DOCUMENT EXTRACT

----

My House Style Obsession

Hello Friends and welcome to the blog today.


What’s good everyone!  It’s Friday, I hope you’re getting ready for a restful or productive weekend.  Please take care of your mind and body, make sure to check in with friends and family, and get busy living.

I’m obsessed with houses.  All different types of houses, what they look like, how their styles, what colors they are, how they’re lived in the materials they use, the history…and trust me this list goes on and on.

I’ve never lived in a BIG house.  I grew up in a semi-detached townhome-duplex-style house in DC.  Once on my own, it was apartment living, (when my daughter was young), and thus this obsession began.

The Obsession

It started with watching shows on PBS (I didn’t always have cable) like Hometime and This Old House.  Once I had cable I could watch the DIY Network (now Magnolia), and HGTV. Eventually, I branched off to YouTube.  I live and breathe home decor, home style, and even what the yard looks like (although I’m not an outdoors kinda person).

Today I thought I would share some of the different types of homes out there (that I could find via the internet). Mainly to see what type of home would be reasonable to purchase (eventually). My homework has been to zero in on 2-3 specific style homes.  This is part 1 where I will focus on some common home types.  Part 2 will focus on some of the styles we don’t see that often …and so it goes.

This isn’t brand new information I’m giving you it’s just a known fact.  But the style of the home can also depend on the area you live in and the style of home that area is known for (i.e., NYC’s row houses).  In some of these pop-up areas in Maryland and Virginia (where I live), there’s so much urban sprawl.

What is Urban Sprawl

Urban sprawl is defined as “the spreading of urban developments on undeveloped land near a city.” Urban sprawl has been described as the unrestricted growth in many urban areas of housing, commercial development, and roads over large expanses of land, with little concern for urban planning. (Wikipedia) You can learn more about this on

Meaning endless homes with strip malls, highways with no sidewalks, no tree canopy, parks, or anything walkable, which also leads to air pollution because people have to depend on their cars to get anywhere. Ok, ok this is not a rant I promise (LOL).

Home Types

Here are a few home styles that I’ve pulled from The Spruce, Better Homes & Garden, and

01 Victorian

Victorian homes were built from the early 1800s through the early 1900s during the reign of Queen Victoria. Since the era is generally associated with a rising middle class and increasing wealth, these homes tend to be larger and more elaborate. Victorian architecture was influenced by several prolific architects and varying cityscapes.


02 Colonial Style

These houses are built in a traditional style of architecture that dates back to the U.S. Colonial era. They typically feature a rectangular shape with gabled roofs, symmetrical windows, neutral color schemes, and flat exterior walls. The types are Dutch colonial, French colonial, and Spanish colonial. They are especially popular on the East Coast but are common throughout the country.

Fun Fact:  The Amityville (Horror) house is a Dutch Colonial-style home.
Photo by I Do Nothing But Love on Unsplash


03 Craftsman

This style features a type of architecture that came from the Arts and Crafts movement of the mid-19th century. They are characterized by wide, low layouts, gabled roofs, open floor plans, wood framing, and front porches that feature support columns and exposed rafters.

----

PROVIDED MATERIAL
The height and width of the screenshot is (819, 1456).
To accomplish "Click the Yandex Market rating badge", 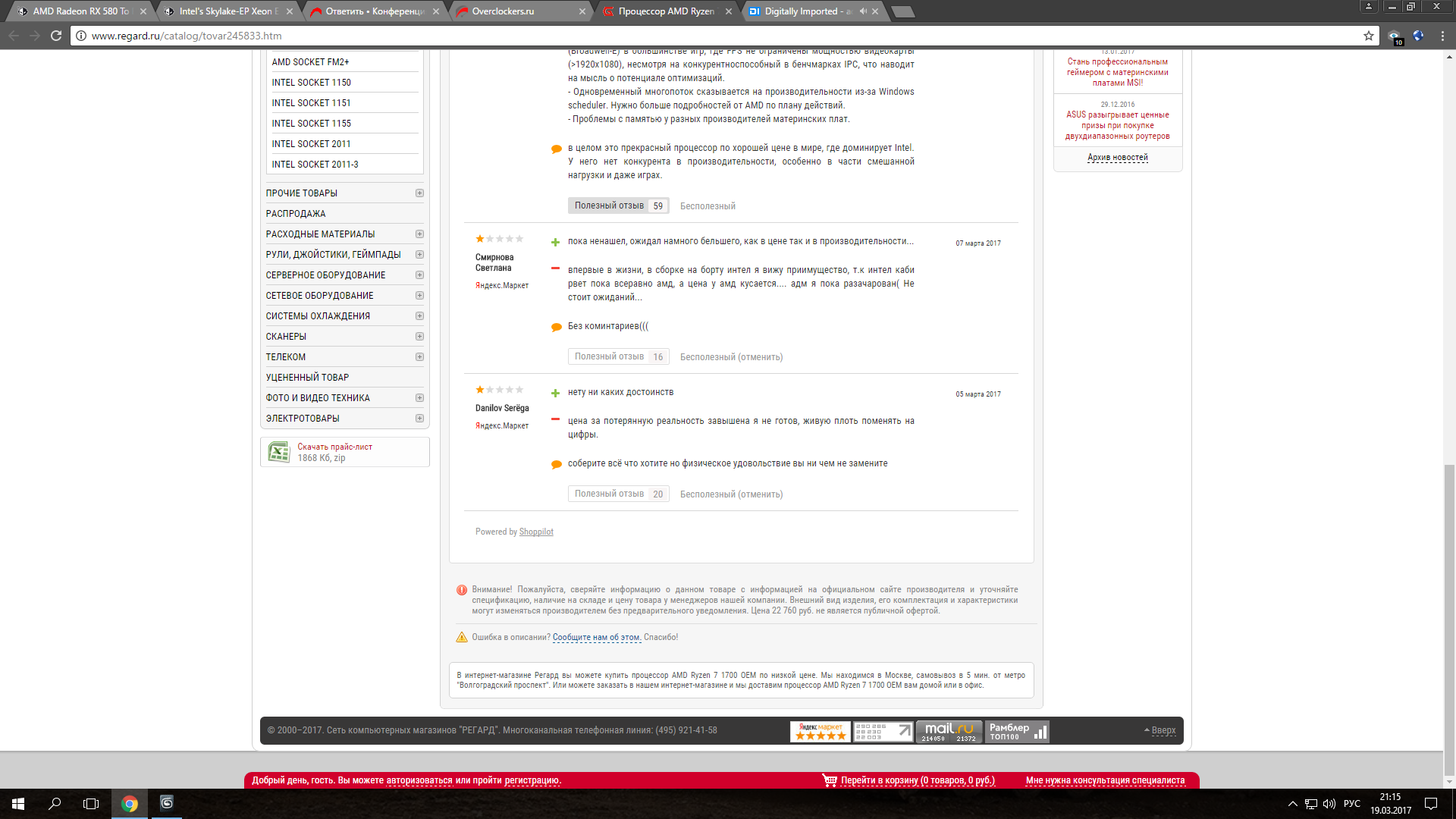I will click(820, 731).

----

PROBLEMS TO SOLVE
1 – Could you write out the house styles blog post from "Photo by I Do" to "and exposed rafters."?
2 – How would you say this sentence from the house styles blog post in Spanish: "Victorian homes were built from the early 1800s through the early 1900s during the reign of Queen Victoria."
3 – According to the house styles blog post, why do Victorian homes tend to be larger and more elaborate? Answer in one to three sentences.

OUTPUTS IN ORDER
1 –
Photo by I Do Nothing But Love on Unsplash


03 Craftsman

This style features a type of architecture that came from the Arts and Crafts movement of the mid-19th century. They are characterized by wide, low layouts, gabled roofs, open floor plans, wood framing, and front porches that feature support columns and exposed rafters.

2 – Las casas victorianas se construyeron desde principios del siglo XIX hasta principios del siglo XX, durante el reinado de la reina Victoria.

3 – They tend to be larger and more elaborate because the Victorian era is generally associated with a rising middle class and increasing wealth.